Eastpoint Centre in Louisville

LOUISVILLE—Investors looking for affordable deals that also promise solid returns have increasingly glanced toward secondary markets and away from the expensive commercial real estate markets in New York, Seattle and other coastal cities. For example, officials from EnTrust Realty Advisors, LLC, a suburban Chicago affiliate of the Alter Group, have just completed the sale of three office buildings totaling 97,500-square-feet at Eastpoint Centre in Louisville, and say national-level investors showed interest in the small complex.

“It definitely hit their radar,” says Scott Latter, a senior associate at EnTrust. Although the buildings–13400, 13405, and 13425 Eastpoint Centre Dr. – were purchased by 2600 Eastpoint Phase II Development, LLC, a local private investment group, “we had interest from firms in New York, Pittsburgh and Charlotte.” The exact terms of the deal were not disclosed. EnTrust represented the seller, the Alter Group.  

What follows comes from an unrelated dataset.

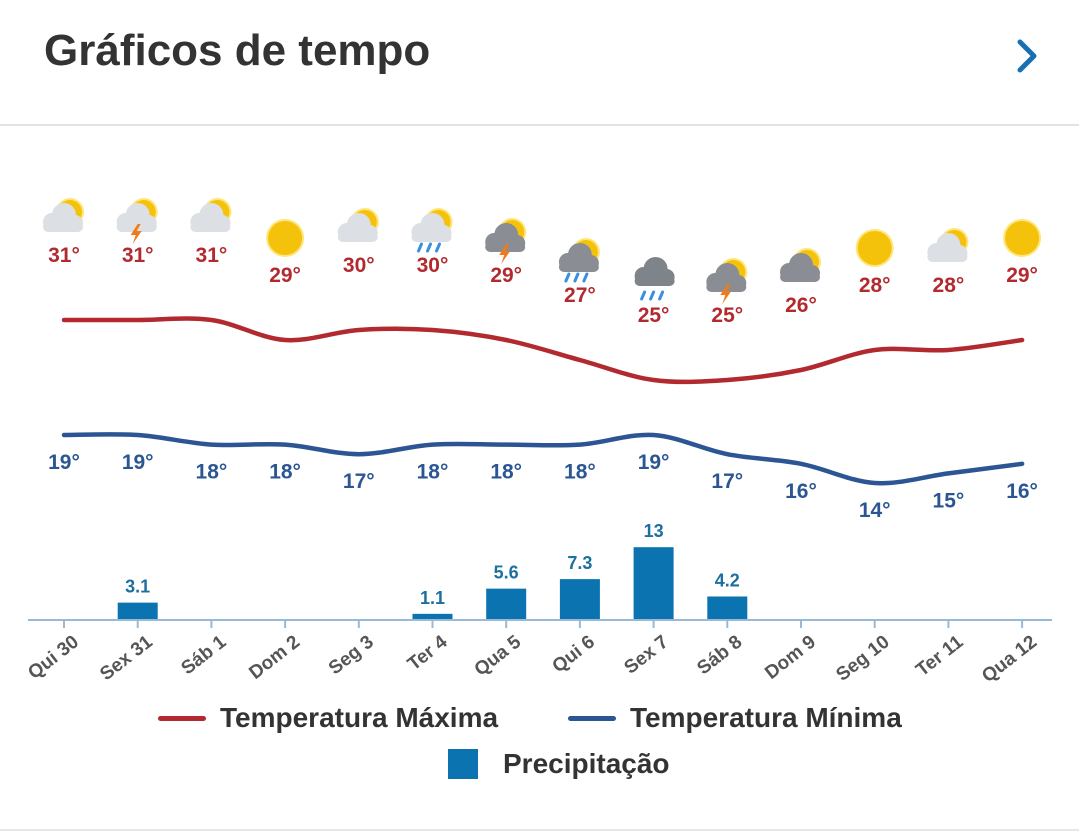 This screenshot has height=836, width=1079. I want to click on precip-value-label: 5.6, so click(506, 573).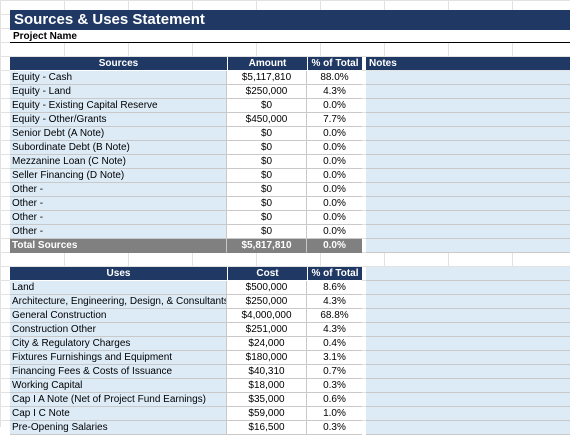 The height and width of the screenshot is (435, 570). What do you see at coordinates (118, 316) in the screenshot?
I see `row-label: General Construction` at bounding box center [118, 316].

The sale includes 3.7 acres of vacant land for future development, Latter adds, one of the many attractions that brought outside interest. Furthermore, the complex sits in the 593-acre Eastpoint Business Center about 15 miles north of Louisville’s downtown, and the modern office developments in the area don’t wallow in the doldrums like many in the suburbs of other metropolitan areas.

“It’s kind of the opposite in Louisville,” Latter says. Louisville’s suburbs have been outpacing its downtown area with overall vacancy rates at 13.1% and a class A rate of 8.1%. Eastpoint Centre has leased 88% of its space to major tenants such as Enterprise Rent-a-car, Rockwell Automation, Pilgrim’s Corp., and Gerdau Ameristeel US, Inc.          

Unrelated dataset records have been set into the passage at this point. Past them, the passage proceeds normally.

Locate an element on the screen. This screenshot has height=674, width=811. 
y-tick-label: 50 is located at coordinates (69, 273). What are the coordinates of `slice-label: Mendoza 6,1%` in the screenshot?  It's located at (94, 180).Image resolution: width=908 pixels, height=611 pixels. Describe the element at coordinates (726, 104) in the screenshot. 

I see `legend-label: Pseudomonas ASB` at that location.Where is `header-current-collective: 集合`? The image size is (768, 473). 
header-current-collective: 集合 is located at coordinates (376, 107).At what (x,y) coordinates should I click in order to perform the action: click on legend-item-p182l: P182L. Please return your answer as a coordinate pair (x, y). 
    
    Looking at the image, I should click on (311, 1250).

In November, the Urban Land Institute and PwC released the 35th edition of Emerging Trends in Real Estate, a joint publication based on interviews and surveys they did with over 1,000 professionals. As reported in GlobeSt.com, these researchers believe that in 2014 investors will increasingly drive growth in secondary markets since higher yields will be increasingly difficult to find in the core cities that so far have been the focus of the recovery.

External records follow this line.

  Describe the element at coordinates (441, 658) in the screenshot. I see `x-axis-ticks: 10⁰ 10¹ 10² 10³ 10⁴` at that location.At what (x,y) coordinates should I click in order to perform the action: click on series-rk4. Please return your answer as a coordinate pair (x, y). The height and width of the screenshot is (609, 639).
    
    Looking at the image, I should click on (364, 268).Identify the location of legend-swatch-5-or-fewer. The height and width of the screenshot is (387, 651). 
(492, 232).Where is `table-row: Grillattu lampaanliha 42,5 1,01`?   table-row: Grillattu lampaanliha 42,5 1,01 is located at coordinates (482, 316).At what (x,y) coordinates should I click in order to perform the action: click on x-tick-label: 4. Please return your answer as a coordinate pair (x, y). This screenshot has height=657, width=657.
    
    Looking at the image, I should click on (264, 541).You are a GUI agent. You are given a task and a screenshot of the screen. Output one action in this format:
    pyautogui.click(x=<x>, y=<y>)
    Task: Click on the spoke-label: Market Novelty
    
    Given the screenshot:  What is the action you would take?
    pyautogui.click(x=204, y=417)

“The anticipated interest in secondary markets is indicative of how the US real estate recovery is expanding beyond the traditional investment hubs,” said ULI Chief Executive Officer Patrick L. Phillips at the time. “Access to greater amounts of both debt and equity financing, combined with a sustained improvement in the underlying economic fundamentals, means that the opportunities and returns offered in smaller markets are potentially very appealing.”